Washington, D.C. – Today, Republicans on the House Appropriations Committee released the draft funding bill for Financial Services and General Government (FSGG) Subcommittee for fiscal year 2024 and the proposal slashes funding for the IRS. The legislation, which will be considered in the FSGG subcommittee tomorrow, proposes $11.4 billion in cuts to IRS funding, costing the country billions more in the long run and breaking the debt ceiling deal to which Republicans agreed a few weeks ago. This funding, which was approved through the Inflation Reduction Act, is essential to modernize the agency’s operations, improve agency’s responsiveness, reduce the backlog of tax returns by 80%, and crack down on regulating wealthy tax cheats who have long gamed the system and benefitted from skipping out on taxes. In response to the proposed budget, Adam Ruben, Director of Economic Security Project Action issued the following statement:
“Republicans want to slash IRS funding and let wealthy tax cheats avoid paying their fair share. That costs the country billions of dollars – while also blocking the free and simplified tax filing that everyday taxpayers want. The perpetuation of a complicated tax code combined with an underfunded IRS is not by accident: this was designed in response to a heavy lobby effort by profit-hungry tax preparation companies and wealthy tax cheats who seek to keep more money in their pockets at the expense of everyday taxpayers. Year after year, Republicans have cut back on funding for the IRS, intentionally crippling the agency, so that their wealthy friends and corporations can use loopholes in the tax code to their advantage and not have to worry about the IRS going after them. In 2019 alone, the top 1% of taxpayers skipped out on paying $163 billion in taxes.
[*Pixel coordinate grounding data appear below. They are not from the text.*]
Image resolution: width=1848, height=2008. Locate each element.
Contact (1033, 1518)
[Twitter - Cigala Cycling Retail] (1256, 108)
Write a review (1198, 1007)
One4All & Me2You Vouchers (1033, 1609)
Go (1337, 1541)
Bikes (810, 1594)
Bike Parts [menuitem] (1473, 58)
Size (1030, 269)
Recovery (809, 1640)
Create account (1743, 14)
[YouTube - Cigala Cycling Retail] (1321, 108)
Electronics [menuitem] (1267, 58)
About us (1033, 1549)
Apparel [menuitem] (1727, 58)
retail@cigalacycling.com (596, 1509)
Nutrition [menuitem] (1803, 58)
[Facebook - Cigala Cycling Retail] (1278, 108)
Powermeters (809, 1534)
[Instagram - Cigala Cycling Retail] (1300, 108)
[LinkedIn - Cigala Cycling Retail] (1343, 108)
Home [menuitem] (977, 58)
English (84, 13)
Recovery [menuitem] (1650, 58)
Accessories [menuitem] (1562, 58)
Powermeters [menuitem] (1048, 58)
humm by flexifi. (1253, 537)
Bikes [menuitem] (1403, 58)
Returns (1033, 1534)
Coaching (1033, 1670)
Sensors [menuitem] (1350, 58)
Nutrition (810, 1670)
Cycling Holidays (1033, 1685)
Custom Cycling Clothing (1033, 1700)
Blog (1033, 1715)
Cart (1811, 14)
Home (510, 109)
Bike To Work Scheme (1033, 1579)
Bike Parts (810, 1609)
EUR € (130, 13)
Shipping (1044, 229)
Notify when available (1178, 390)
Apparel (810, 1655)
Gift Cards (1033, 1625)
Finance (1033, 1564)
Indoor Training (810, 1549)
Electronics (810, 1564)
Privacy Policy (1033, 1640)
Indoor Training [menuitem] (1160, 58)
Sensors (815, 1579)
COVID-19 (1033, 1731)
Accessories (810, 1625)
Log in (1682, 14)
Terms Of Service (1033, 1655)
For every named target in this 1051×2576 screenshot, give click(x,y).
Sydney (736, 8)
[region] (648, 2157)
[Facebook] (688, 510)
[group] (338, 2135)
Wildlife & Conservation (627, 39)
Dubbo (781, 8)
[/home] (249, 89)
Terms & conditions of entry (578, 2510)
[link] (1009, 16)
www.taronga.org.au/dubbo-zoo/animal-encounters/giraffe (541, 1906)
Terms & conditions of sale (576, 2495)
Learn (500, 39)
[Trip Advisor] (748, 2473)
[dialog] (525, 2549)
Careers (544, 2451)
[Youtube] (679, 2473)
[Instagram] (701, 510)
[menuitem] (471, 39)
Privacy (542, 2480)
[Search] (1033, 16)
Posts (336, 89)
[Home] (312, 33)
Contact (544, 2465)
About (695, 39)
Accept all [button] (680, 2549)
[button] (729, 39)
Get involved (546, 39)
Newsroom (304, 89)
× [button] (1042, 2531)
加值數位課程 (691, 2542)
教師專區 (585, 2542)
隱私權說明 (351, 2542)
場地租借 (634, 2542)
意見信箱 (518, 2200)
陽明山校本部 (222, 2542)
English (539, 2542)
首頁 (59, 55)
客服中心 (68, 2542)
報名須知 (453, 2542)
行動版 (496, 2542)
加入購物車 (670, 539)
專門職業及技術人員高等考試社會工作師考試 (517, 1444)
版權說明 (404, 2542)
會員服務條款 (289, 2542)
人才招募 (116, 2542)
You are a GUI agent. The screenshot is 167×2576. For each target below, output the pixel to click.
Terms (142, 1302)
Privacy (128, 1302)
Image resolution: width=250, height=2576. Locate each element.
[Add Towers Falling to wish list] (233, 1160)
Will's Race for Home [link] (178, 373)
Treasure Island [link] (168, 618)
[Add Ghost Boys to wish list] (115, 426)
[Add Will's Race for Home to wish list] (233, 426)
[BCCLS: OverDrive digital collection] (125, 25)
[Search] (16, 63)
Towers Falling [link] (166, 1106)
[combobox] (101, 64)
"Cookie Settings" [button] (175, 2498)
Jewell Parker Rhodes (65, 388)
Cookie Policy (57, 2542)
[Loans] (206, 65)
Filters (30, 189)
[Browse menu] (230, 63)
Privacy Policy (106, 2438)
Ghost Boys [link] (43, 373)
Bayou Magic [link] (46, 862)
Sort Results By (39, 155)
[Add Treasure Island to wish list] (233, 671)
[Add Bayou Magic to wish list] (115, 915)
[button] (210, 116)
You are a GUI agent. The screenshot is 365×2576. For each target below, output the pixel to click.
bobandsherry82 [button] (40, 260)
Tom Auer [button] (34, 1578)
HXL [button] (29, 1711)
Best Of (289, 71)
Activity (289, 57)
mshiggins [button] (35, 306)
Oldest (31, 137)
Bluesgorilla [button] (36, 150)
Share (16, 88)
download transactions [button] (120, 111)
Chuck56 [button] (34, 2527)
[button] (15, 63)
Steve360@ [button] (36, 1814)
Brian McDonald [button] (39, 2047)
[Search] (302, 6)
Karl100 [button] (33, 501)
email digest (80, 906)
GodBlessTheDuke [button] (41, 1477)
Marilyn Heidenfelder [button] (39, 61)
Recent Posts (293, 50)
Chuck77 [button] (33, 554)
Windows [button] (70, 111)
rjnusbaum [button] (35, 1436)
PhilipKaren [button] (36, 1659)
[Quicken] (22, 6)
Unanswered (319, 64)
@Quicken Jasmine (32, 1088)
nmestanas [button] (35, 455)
It’s time for congressional leadership to step up to block efforts to cut IRS funding so that the IRS can crack down on tax fraud.
“Despite the importance of this investment, Republicans have already used the debt ceiling to cut out $21.4 billion in funding for the IRS, using the guise of ‘reducing the deficit’ as an excuse, and this proposal would gut the agency further. We know their deficit reduction claims are simply not true: every $1 invested in IRS funding yields $5 to $9 in return on investment, meaning cuts to the IRS will increase the future deficit.
“On top of the cuts in funding, the proposed budget cuts also forbid the development of an IRS-run direct file system – even though the IRS has already built a pilot for next year – which could save individual taxpayers over $100 every year by providing a platform for taxpayers to file their taxes for free. This proposed ban on the development of a direct file system is a clear attempt to force low-income taxpayers to pad the profits of paid tax preparation monopolies. We appreciate how congressional champions are stepping up to call out the proposed funding cuts and we call on other congressional leaders to reject any more cuts to IRS funding and defend the IRS’s right to develop a direct file option.”
The cuts to IRS funding are being proposed at a time when the majority of Americans believe that corporations and wealthy should pay their fair share and they want taxpayers to have the option to file their taxes easily and for free, both of which could be curtailed if the funding cuts go forward. This is also happening when the overwhelming majority of voters – 75 percent – say they would be less likely to support a politician who made it easier for wealthy tax cheats to abuse the system. Leaders should meet Americans where they are by ensuring that the agency has the funding it needs to meet its obligations to taxpayers over the long term.